Acreditamos que ao questionarmos os sujeitos sobre como eles construiriam uma reportagem sobre o assunto, caso fossem os produtores da notícia, deslocamos o seu lugar de fala e, assim, oportunizamos aos entrevistados falarem sobre como se apropriam desses textos midiáticos televisivos na constituição de suas representações sobre a temática.

O roteiro de entrevistas foi construído para nortear tanto o grupo de discussão quanto as entrevistas individuais. Trata-se de um instrumento de pesquisa que sugere um caminho a ser percorrido, mas que pode ser modificado de acordo com as respostas dos sujeitos no ato das entrevistas.

Também partimos deste roteiro para a sistematização dos dados recolhidos no campo empírico. Dessa forma, dividimos os resultados em três blocos principais de análise. O primeiro, que traz as discussões sobre trajetórias de vida e concepções sobre o trabalho; o segundo, que traz as noções dos sujeitos sobre o trabalho escravo e o terceiro, que relaciona essas representações sobre o trabalho escravo a partir da mídia, identificando os principais pontos de aproximação e afastamento dessas representações com relação ao texto jornalístico televisivo.

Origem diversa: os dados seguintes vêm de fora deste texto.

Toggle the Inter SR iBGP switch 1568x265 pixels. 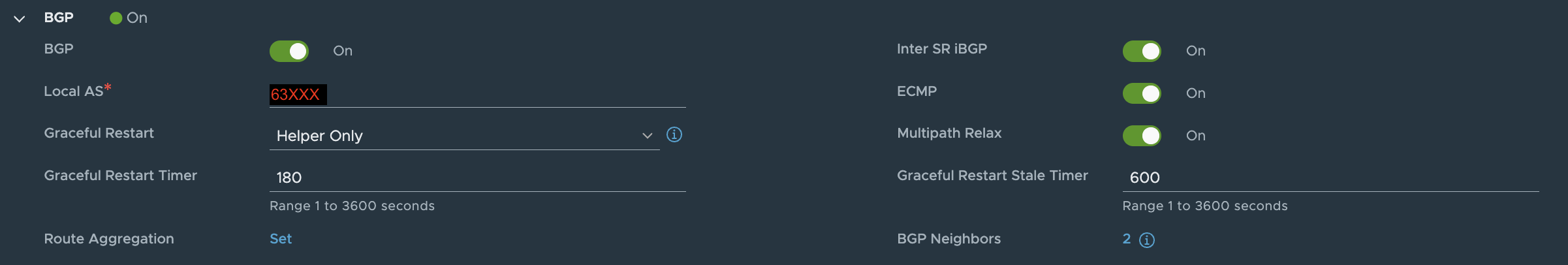(1142, 51)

Buscamos, dessa forma, responder à principal questão da pesquisa: em que medidas um grupo de trabalhadores rurais maranhenses egressos do trabalho escravo contemporâneo se apropria da mídia para construir suas representações sobre o trabalho escravo? No próximo Capítulo, trazemos a análise dos materiais recolhidos no campo à luz do nosso percurso teórico-metodológico apresentado no decorrer do trabalho.